Über die zentrale Gemeinderatsarbeit hinaus gab es doch auch einige Großprojekte
Bei Heidi Boner-Schillings großem Einstiegsprojekt 1997 Frauen sehen ihre Kreisgemeinde haben die beteiligten aktiven Frauen - auch wir! - 1998 das Internationale Renninger FrauenNetzwerk gegründet, haben sechs wunderbare Internationale Frauenfeste mitorganisiert (2000,02,04,07,09,11). Und diese Feste hatten einen Nachhall bei den so interes- santen und verbindenden internationalen Tanz- Koch- Bastel- Erzähl- Nachmittagen.
In vier Erzählcafés (2001,05,06,10) haben uns Renninger Frauen ihre interessanten Berufe und Ehrenämter vorgestellt, haben uns an Wendepunkten in ihrem Leben teilhaben lassen und daran, wie es war, als Ausländerin in Renningen heimisch zu werden.
Bei drei FrauenWirtschaftsTagen, initiiert vom Wirtschaftsministerium Baden-Württemberg, ging es um Frau und Beruf/ Frauen in Männerberufen/ Wiedereinstieg und auch um den wagemutigen Schritt in die Selbstständigkeit.
Von 1996 an waren wir im Böblinger Frauen Netzwerk vertreten. 2002 bei der langen Frauenfilmnacht wurde anerkennend bemerkt, dass wir auch Organisation können - und so haben wir seit 2003 die Vorortorganisation für die Tagung für engagierte Frauen im Landkreis Böblingen übernommen, auch unter dem Namen Renninger Tagung kreisweit bekannt und beliebt. Aber ach, die 17. Im Jahr 2019 mit dem Titel "Gut ist besser als perfekt" war Corona bedingt die letzte.

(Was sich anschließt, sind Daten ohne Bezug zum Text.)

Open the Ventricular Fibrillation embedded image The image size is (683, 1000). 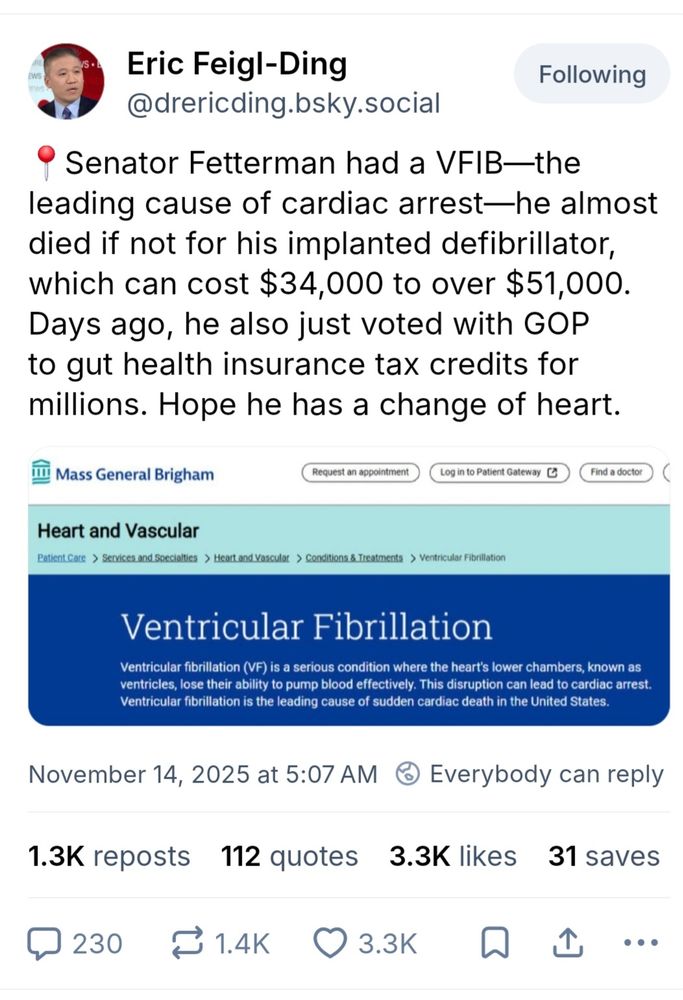pos(349,585)
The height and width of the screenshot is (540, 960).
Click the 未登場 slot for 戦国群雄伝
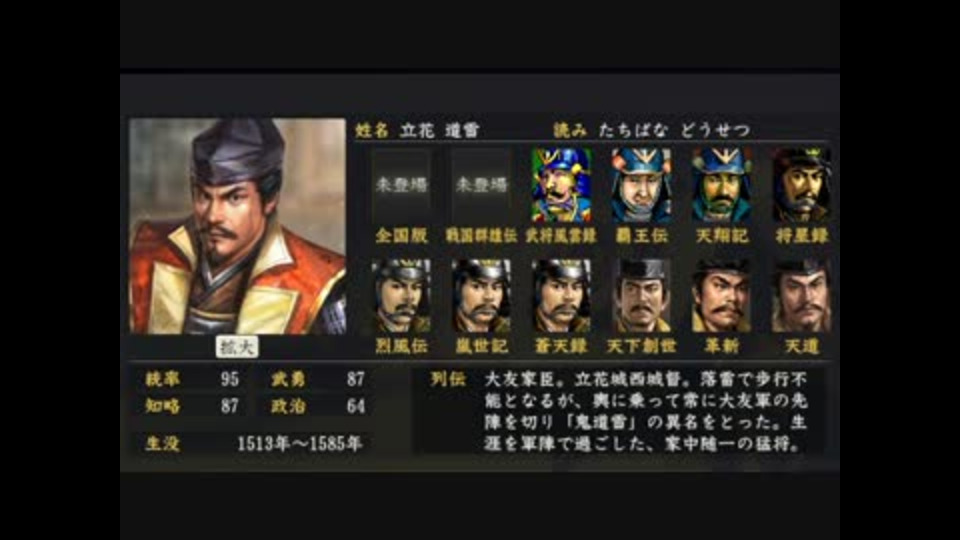pyautogui.click(x=481, y=185)
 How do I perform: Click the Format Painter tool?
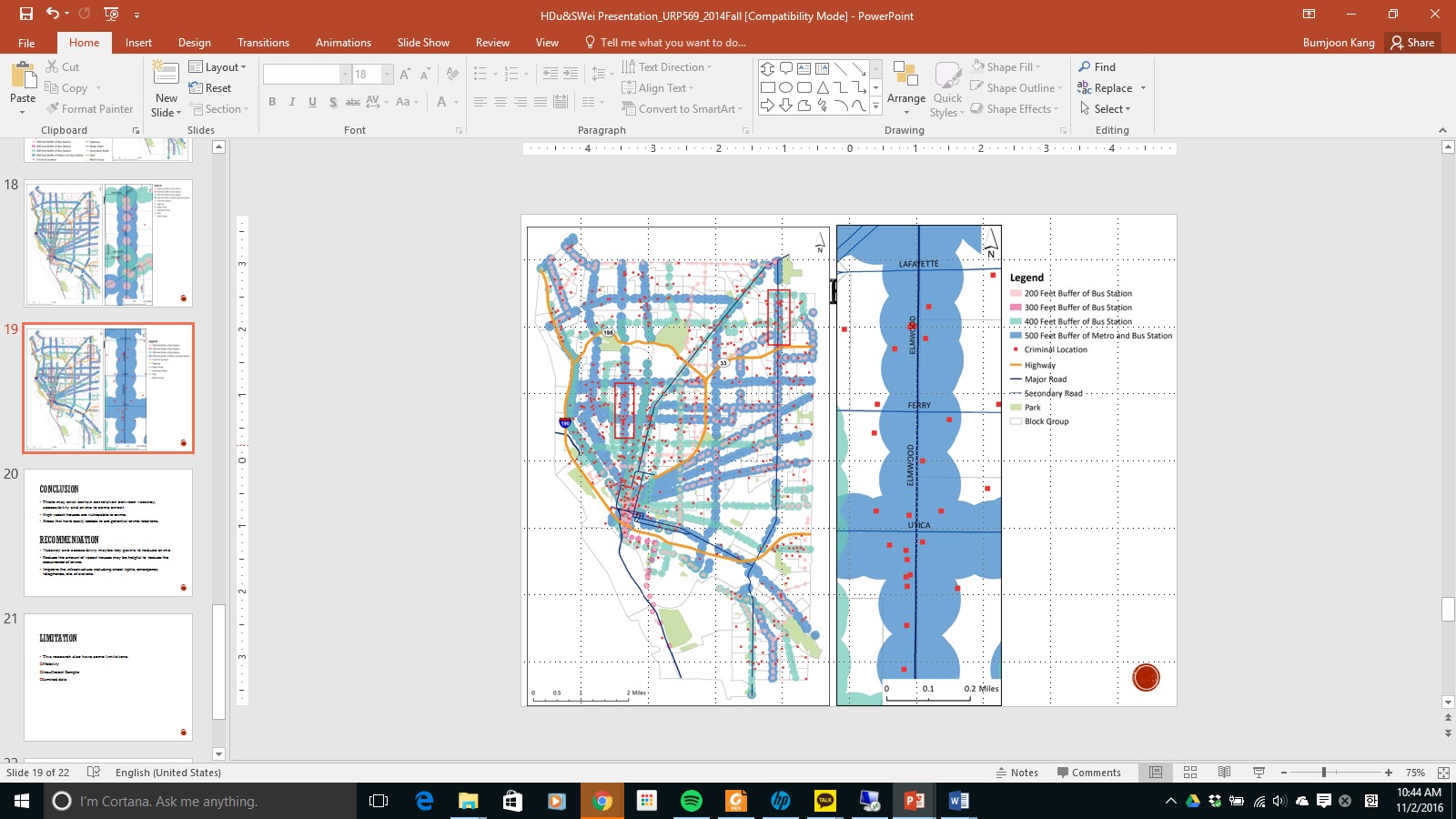point(89,109)
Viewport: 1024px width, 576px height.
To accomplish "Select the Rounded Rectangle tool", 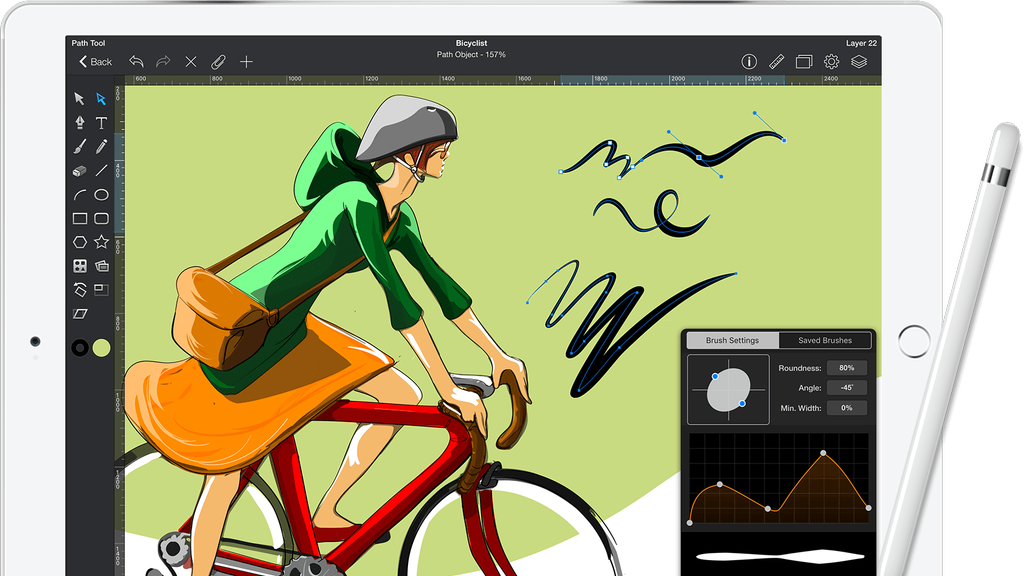I will click(x=103, y=219).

So, nun bin ich fast am Ende, also... ja, als 1. Vorsitzende bin ich seit dem 9. Januar 2024 am Ende - und das ist auch gut so!! In den 10 Jahren als 2. Vorsitzende habe ich immer, zusam- men mit allen Mitglieds- und Vorstandsfrauen, unsere vorangegangenen ersten Vorsitzen- den nach Kräften unterstützt: Heide Berroth (7 Jahre), Bärbel Poehlmann (2 Jahre), und Margot Hartley (1 Jahr).
Mir zur Seite standen in den folgenden 20 Jahren als 2. Vorsitzende Rose Marie Fischer, 16 Jahre lang, und Yvonne Schmidt-Schwämmle, in den letzten 4 Jahren. Auch sie sollen hier extra dankend erwähnt sein!
Alles, was ich nun nicht gesagt, besonders herausgestellt und gelobt habe, können Sie, könnt Ihr auf unserer HomePage nachlesen. Und nun doch noch ein ganz großes Lob : diese Seiten wurden lange Jahre aller bestens betreut von unserer - nun auch ehemaligen- Schriftführerin Christa Scheck!!
So sehr haben wir uns in den letzten 2 1/2 Jahren einen Generationenwechsel in der Vorstandschaft gewünscht, und nun ist er, davon bin ich absolut überzeugt, bestens geglückt! Viel Beharrlichkeit, Weitblick, einen langen Atem und viel Erfolg wünsche ich, wünschen wir Frauen für Renningen Mareike Gude und allen im Team!
Mit auf den Weg geben möchte ich Euch einen bemerkenswerten Satz unseres Bürger- meisters Wolfgang Faißt im Grußwort zu unserem 10-jährigen Bestehen:
"Der Blick von Frauen auf soziale Belange unserer Stadt ist eine besondere Art und Weise der Betrachtung und des Umgangs mit den Themen unserer Zeit."
Tja... Frauen setzen eben einfach andere Schwerpunkte!